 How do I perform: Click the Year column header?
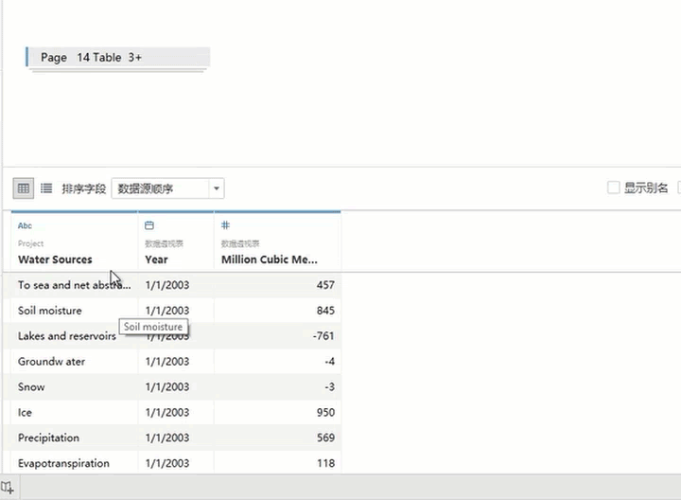click(x=157, y=259)
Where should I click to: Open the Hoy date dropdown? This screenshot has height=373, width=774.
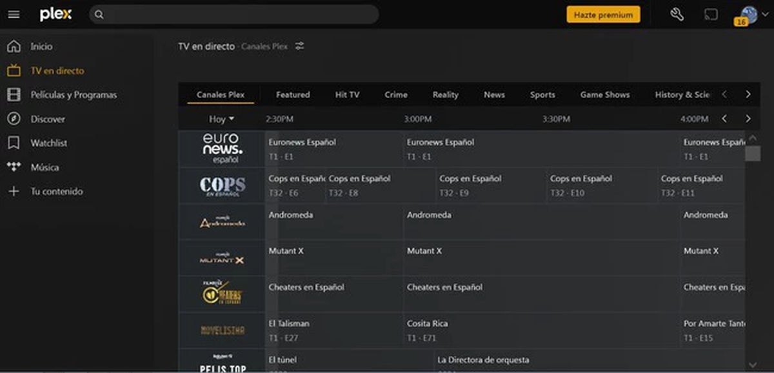(x=221, y=119)
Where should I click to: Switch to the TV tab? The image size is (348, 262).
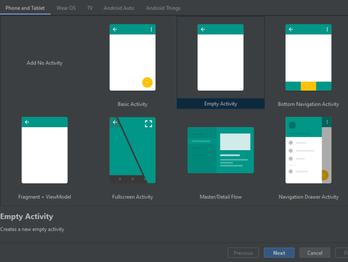[x=90, y=8]
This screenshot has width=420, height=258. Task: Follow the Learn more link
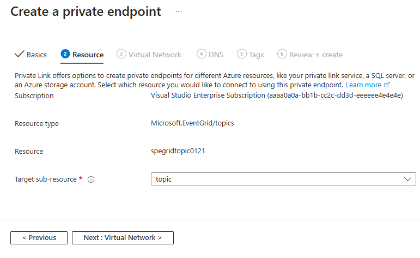(363, 85)
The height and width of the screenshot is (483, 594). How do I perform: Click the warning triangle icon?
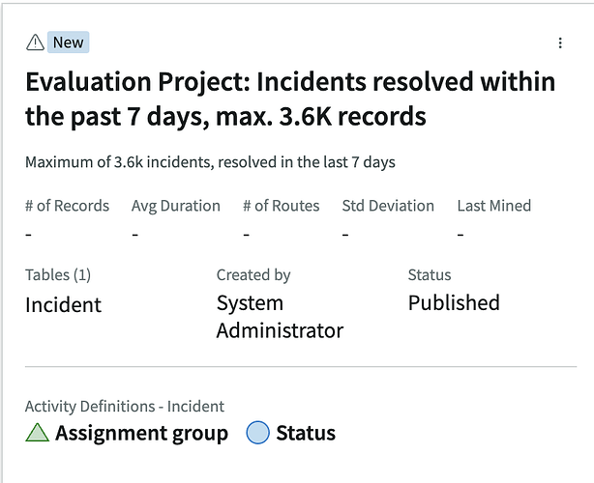pos(35,42)
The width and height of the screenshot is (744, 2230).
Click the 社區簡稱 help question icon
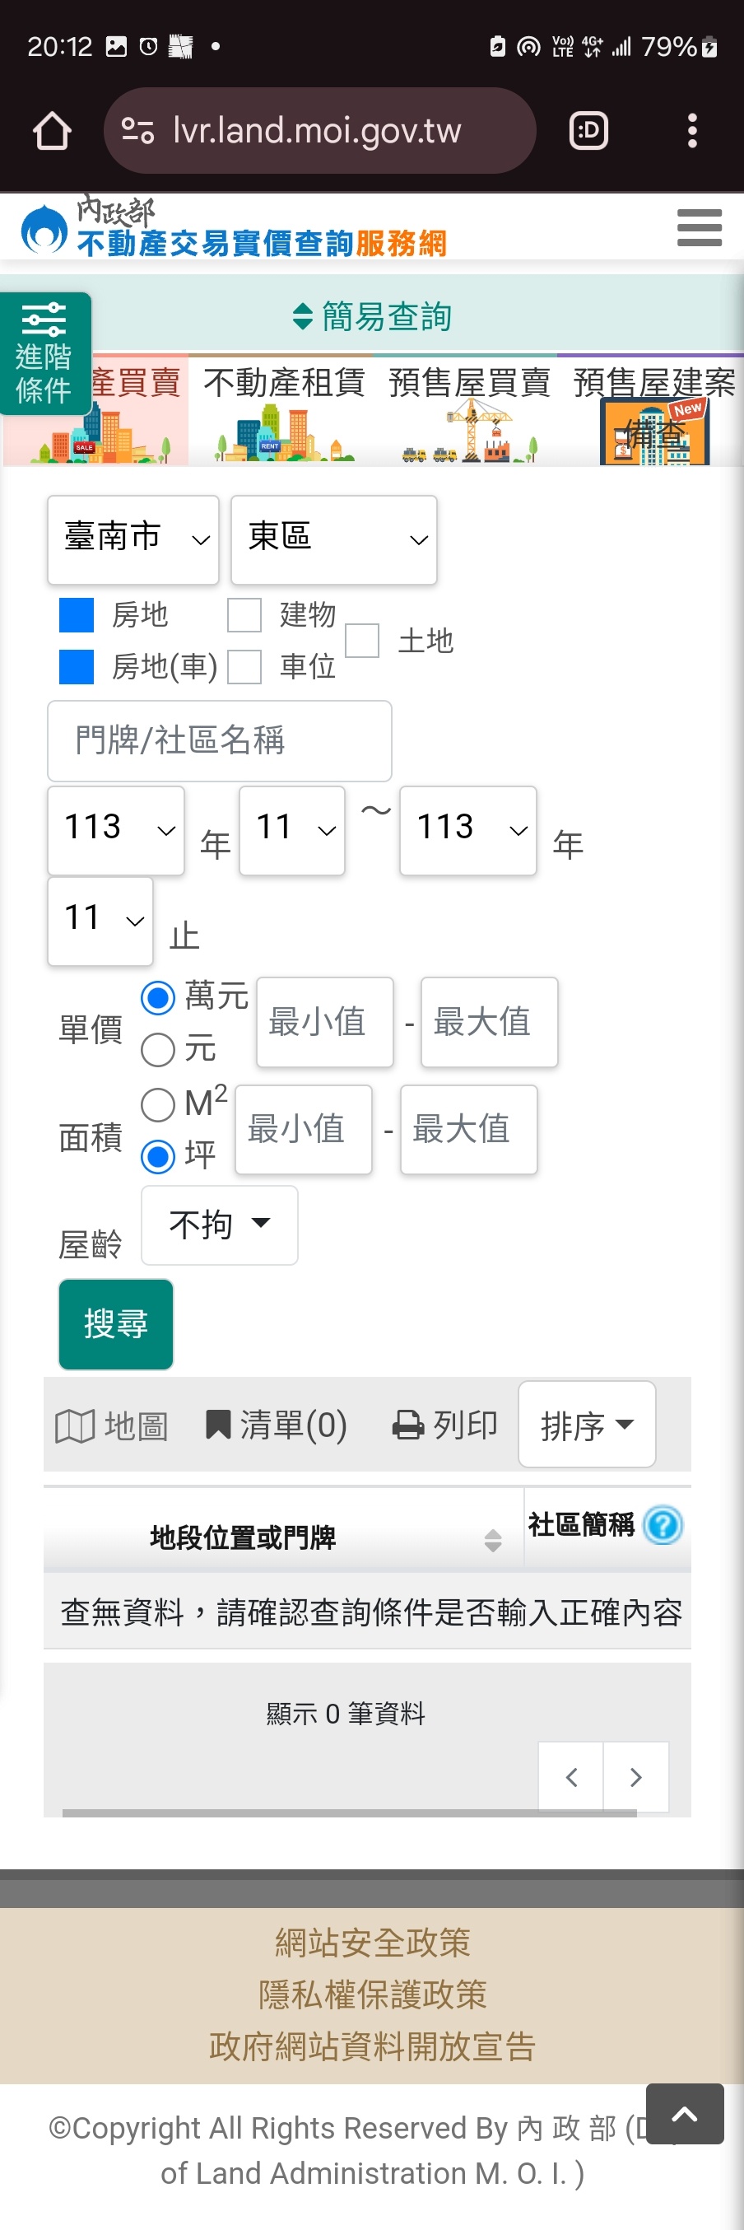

────

■ Task to complete ■
All the lines above should be reproduced exactly, and none of the pictures.

■ Expected answer ■
 How do I perform: Click the Year column header?
click(x=157, y=259)
Where should I click to: Open the Hoy date dropdown? This screenshot has height=373, width=774.
(x=221, y=119)
Where should I click to: Switch to the TV tab? The image size is (348, 262).
[x=90, y=8]
This screenshot has width=420, height=258. Task: Follow the Learn more link
(363, 85)
The height and width of the screenshot is (483, 594). How do I perform: Click the warning triangle icon?
pos(35,42)
The width and height of the screenshot is (744, 2230).
Click the 社區簡稱 help question icon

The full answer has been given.